Given data -
%%

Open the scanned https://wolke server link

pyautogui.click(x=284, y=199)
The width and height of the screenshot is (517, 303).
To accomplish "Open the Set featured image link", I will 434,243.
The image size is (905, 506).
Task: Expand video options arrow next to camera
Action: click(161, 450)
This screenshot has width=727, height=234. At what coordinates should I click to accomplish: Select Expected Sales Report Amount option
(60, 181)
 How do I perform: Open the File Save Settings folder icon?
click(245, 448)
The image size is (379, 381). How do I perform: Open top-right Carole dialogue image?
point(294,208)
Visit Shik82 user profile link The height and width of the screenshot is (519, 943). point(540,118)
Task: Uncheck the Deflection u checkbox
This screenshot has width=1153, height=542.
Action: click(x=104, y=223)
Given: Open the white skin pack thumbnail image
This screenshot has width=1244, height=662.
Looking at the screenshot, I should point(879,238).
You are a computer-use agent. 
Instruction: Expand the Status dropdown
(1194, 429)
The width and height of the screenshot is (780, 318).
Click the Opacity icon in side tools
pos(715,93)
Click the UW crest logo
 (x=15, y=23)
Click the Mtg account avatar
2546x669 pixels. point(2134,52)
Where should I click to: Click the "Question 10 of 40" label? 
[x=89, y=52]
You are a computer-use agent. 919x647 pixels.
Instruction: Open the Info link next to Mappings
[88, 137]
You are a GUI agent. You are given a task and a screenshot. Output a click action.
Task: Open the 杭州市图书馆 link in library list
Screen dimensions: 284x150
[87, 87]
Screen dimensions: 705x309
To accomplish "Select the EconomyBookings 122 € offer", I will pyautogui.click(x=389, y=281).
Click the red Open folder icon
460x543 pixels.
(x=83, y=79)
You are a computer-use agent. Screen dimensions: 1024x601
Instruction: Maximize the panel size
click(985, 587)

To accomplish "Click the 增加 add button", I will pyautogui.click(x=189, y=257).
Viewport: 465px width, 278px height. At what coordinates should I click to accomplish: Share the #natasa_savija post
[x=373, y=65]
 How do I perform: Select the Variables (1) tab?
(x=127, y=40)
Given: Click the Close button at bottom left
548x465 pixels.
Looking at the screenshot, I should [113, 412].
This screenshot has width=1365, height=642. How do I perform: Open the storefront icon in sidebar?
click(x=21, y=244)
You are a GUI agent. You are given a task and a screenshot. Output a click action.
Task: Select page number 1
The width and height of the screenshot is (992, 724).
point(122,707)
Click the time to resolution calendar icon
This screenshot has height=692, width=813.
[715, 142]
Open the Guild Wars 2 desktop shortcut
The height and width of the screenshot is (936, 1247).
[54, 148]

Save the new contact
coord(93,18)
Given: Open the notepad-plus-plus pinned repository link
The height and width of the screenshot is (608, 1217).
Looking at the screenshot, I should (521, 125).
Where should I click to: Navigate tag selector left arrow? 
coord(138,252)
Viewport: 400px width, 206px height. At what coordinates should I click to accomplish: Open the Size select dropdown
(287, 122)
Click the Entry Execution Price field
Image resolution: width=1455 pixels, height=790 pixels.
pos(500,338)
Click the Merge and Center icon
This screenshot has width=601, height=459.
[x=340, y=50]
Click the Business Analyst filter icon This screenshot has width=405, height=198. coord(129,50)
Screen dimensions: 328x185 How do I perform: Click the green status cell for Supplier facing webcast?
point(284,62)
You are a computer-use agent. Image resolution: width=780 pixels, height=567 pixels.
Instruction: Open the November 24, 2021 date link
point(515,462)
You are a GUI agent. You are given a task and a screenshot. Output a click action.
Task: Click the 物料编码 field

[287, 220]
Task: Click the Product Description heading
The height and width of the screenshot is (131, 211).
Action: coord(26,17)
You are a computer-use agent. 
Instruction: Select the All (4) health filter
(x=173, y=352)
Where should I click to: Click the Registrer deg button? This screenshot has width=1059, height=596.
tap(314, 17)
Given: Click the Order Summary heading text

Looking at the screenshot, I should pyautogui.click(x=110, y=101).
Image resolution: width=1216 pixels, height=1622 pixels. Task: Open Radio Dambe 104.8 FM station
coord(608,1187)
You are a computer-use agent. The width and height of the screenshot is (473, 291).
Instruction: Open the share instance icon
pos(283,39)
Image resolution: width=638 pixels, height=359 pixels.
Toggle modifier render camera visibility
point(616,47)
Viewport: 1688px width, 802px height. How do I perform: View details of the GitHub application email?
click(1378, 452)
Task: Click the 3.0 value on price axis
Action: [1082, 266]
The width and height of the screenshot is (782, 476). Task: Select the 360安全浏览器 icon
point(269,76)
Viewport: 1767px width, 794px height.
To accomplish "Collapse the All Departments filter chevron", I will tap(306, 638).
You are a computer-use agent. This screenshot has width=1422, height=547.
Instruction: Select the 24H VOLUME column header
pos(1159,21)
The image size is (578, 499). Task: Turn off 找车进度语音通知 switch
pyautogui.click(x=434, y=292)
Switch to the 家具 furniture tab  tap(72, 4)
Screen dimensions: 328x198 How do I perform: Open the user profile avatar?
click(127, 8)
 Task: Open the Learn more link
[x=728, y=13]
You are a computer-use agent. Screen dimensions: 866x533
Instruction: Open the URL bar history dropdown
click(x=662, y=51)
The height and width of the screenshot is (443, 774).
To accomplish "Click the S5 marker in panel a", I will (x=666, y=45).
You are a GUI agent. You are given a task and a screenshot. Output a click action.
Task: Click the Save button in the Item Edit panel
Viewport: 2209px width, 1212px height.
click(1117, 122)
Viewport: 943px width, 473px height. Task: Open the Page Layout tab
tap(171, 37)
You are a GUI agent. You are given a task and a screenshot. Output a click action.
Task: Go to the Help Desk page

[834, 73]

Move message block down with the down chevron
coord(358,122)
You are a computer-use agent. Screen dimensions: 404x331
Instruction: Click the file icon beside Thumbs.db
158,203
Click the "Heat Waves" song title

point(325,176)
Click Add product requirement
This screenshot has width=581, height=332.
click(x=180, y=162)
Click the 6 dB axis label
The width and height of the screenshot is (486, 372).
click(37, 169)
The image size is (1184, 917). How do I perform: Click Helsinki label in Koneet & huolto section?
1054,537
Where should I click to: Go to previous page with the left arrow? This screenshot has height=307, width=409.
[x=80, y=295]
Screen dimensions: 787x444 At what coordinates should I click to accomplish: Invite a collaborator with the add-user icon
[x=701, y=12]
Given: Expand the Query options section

%%

Set problem - Transcribe the data above verbatim, from the line containing "Given: Click the Close button at bottom left" through the line containing "click(x=21, y=244)", including both of those lines.

Solution for this problem -
Given: Click the Close button at bottom left
548x465 pixels.
Looking at the screenshot, I should [113, 412].
This screenshot has width=1365, height=642. How do I perform: Open the storefront icon in sidebar?
click(x=21, y=244)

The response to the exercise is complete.